A sala de aula invertida eleva o nível de aprendizado do aluno?
Aaron Sams: Qualquer pesquisa numérica que eu tenha visto indica que a inversão tem ganhos que vão de moderados a significativos. Não há indicações de que a sala de aula invertida cause danos. No mais, pesquisas mostram que os estudantes são mais felizes e menos estressados na sala invertida, assim como os professores. A inversão utilizada com outras estratégias de ensino se torna ainda mais eficaz. Alguns exemplos são o Peer Instruction (instrução pelos colegas), Active Learning (aprendizagem ativa), ou Mastery Learning (“aprendizagem de maestria”).

Tenho visto boas experiências da sala de aula invertida em universidades. É um caminho para renovar o ensino superior?

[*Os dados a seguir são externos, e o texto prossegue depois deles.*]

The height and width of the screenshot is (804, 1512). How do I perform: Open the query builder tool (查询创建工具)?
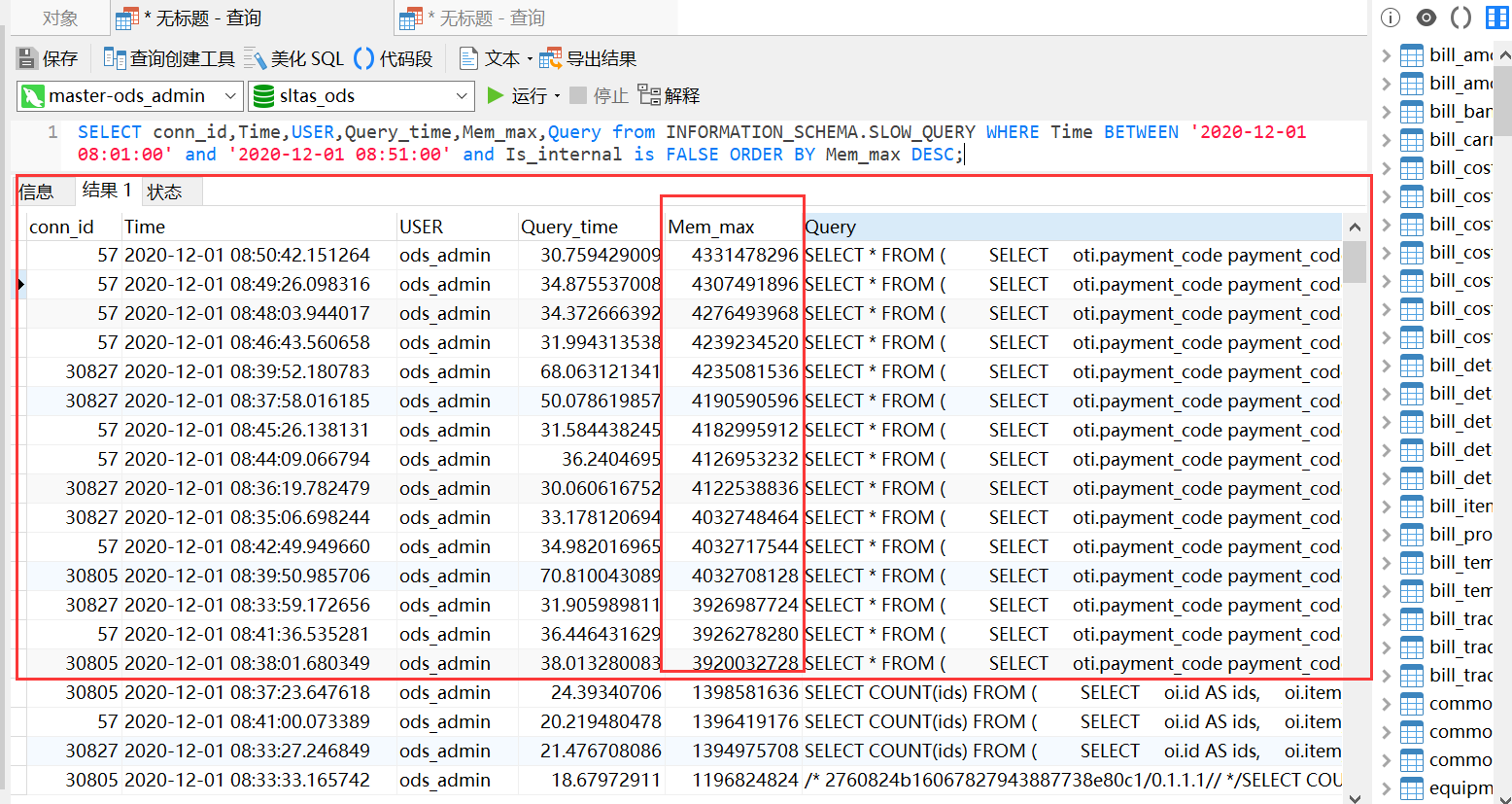pyautogui.click(x=115, y=59)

Aaron Sams: Acredito firmemente que a sala de aula invertida é uma maneira de inovar na educação superior. Salas invertidas são o primeiro passo que professores podem fazer para sair da frente da sala como um “entregador de informações” e adquirir um papel de facilitador do aprendizado. Esse passo pode redefinir o papel do professor como um especialista pedagógico, assim como um especialista no conteúdo.

Como educador que tem conversado com muitos professores ao redor do mundo, qual sua principal recomendação para os mestres brasileiros, que lidam com uma realidade desafiadora nas escolas e universidades?
Aaron Sams: Professores e estudantes ao redor do mundo são surpreendentemente similares. Eles têm desafios e objetivos semelhantes. Apesar das diferenças culturais e dos desafios financeiros, todos estão empenhados em fazer da educação algo relevante e ativo, personalizado para os estudantes. Estou animado por viver num tempo em que tecnologias são desenvolvidas para ajudar nesses objetivos.